Mr. HABERMEYER. Yes, sir.

Mr. DUNCAN. That is the only thing you are allowed to invest in? Mr. HABERMEYER. We are not allowed any other investment.

Mr. FLOOD. Are you prevented by law from using the fund as a basis of a loan?

Mr. HABERMEYER. Yes, sir. There is one provision where we have loaned money from the retirement fund to support the unemployment fund. That is a specific provision of the law.

Mr. FLOOD. I meant to increase the size of the fund itself by direct loan.

Mr. HABERMEYER. No.

Mr. DUNCAN. The only general fund payment to you is through payments for military service credits. The cost of administration, even, come out of the trust fund.

Mr. HABERMEYER. That is right.

Mr. DUNCAN. I do not think I found the answer. I wish you would find it for us.

Mr. HABERMEYER. I would love to.

Mr. DUNCAN. That is all.

Mr. FOGARTY. Mr. Farnum.

PROCESSING CLAIMS

Mr. FARNUM. Mr. Chairman, I notice that you have, for example, for processing claims in 1966, 836 positions or persons working in this particular area, and I look over here and I find that you reduced this down to 254.7 units per man-year. Is the total number of claims that are processed, 169,000, on a yearly or monthly basis?

Mr. HABERMEYER. They are on a yearly basis.

Mr. FARNUM. If we used the figure of 200 man-days of work per year, that would be about 1.2 per day per individual processing claims, would it not?

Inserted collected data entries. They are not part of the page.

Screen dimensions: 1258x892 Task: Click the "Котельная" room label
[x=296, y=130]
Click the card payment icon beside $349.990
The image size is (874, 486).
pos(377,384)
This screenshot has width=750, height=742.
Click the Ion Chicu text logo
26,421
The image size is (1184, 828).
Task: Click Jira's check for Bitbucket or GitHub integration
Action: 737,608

Mr. RUDISIN. That is approximately right. That, of course, involves all of the development work in connection with it.

Mr. FARNUM. Explain to me what an individual does in an 8-hour day processing 1.2 claims.

Mr. HABERMEYER. I think you have to understand that the claim usually starts out in the field. A man comes into one of our district offices and he wants to file an application. Our man works with him on the completion of the application. Then we have to see that he furnishes birth evidence. We have to see that he furnishes evidence of his marriage. In many cases if the wife is eligible for benefits we have to get her birth evidence. Once all of the application is filed, it is sent on into Chicago and there it is recorded, put into a file folder, and then we get into computation of how much benefit is payable. This is a more or less simple application that I just referred to.

We have disability cases where we have to have them examined, sometimes as many as four or six times, to come to the final conclusion that the man is or is not disabled. It is quite an involved procedure.